» The request: Copy each of the rows below word for word, keeping every line as it stands but leaving out the pictures.

» Supplied material:
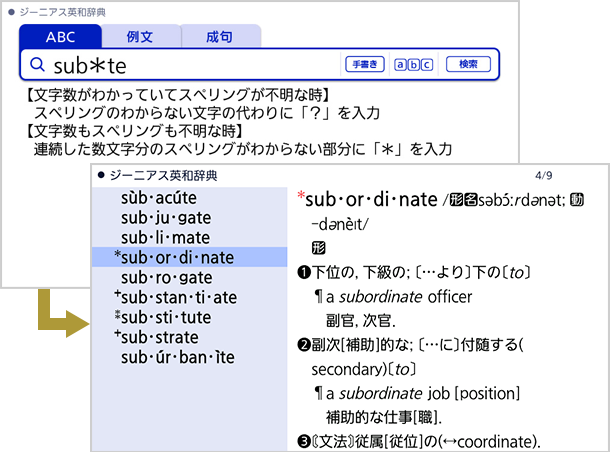Open the 成句 idioms tab

click(220, 37)
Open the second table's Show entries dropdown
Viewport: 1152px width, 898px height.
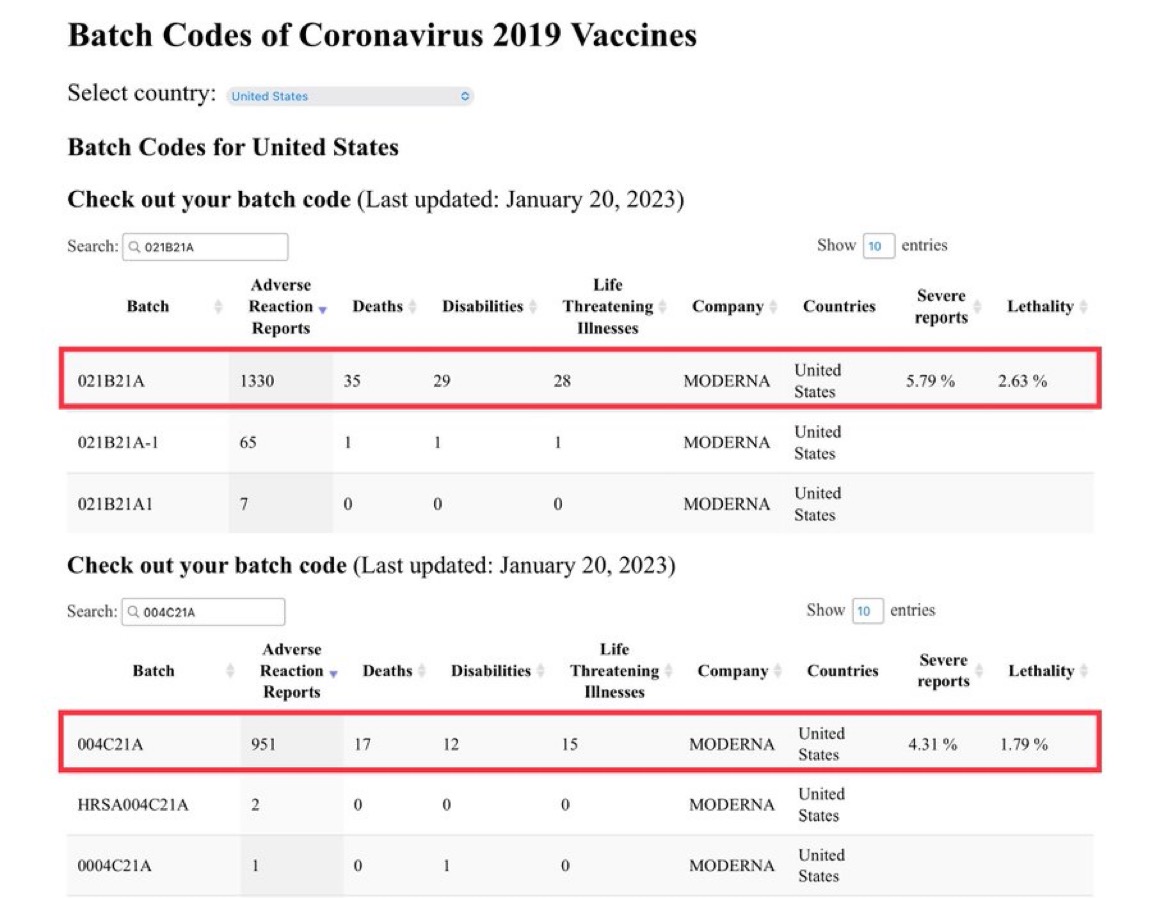point(867,611)
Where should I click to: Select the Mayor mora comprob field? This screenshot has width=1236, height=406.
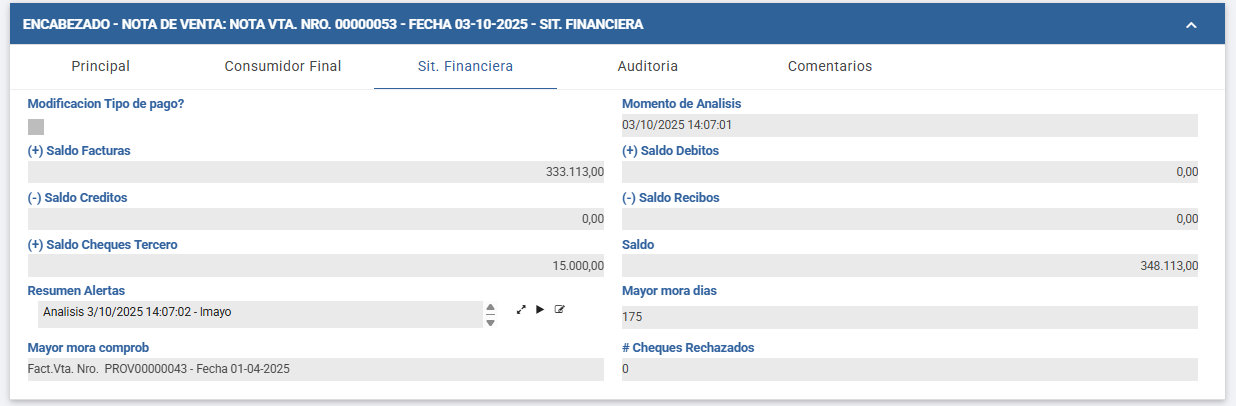point(315,369)
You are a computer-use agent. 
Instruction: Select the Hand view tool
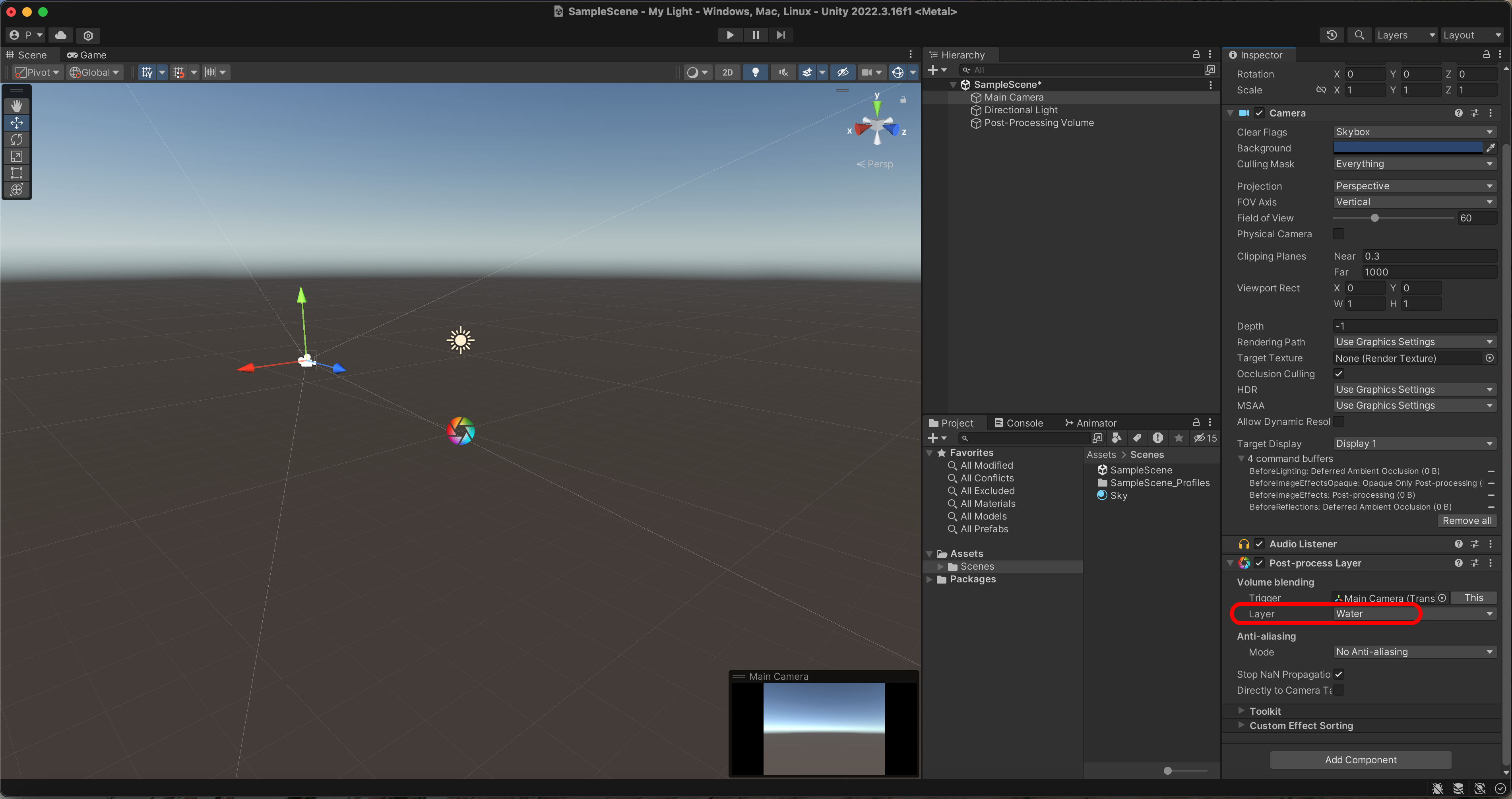coord(16,106)
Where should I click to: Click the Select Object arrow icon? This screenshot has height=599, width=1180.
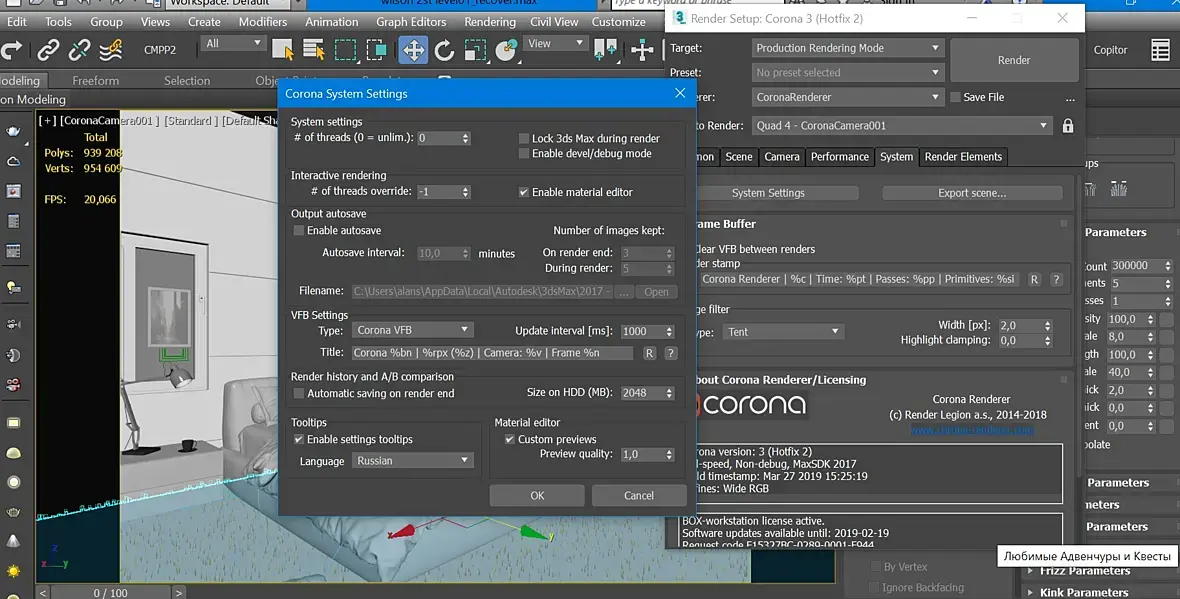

» Written answer:
Open the 成句 idioms tab

click(220, 37)
Open the second table's Show entries dropdown
Viewport: 1152px width, 898px height.
point(867,611)
Where should I click to: Select the Mayor mora comprob field? This screenshot has width=1236, height=406.
point(315,369)
You are a computer-use agent. 
Instruction: Select the Hand view tool
coord(16,106)
Where should I click to: Click the Select Object arrow icon? This screenshot has height=599, width=1180.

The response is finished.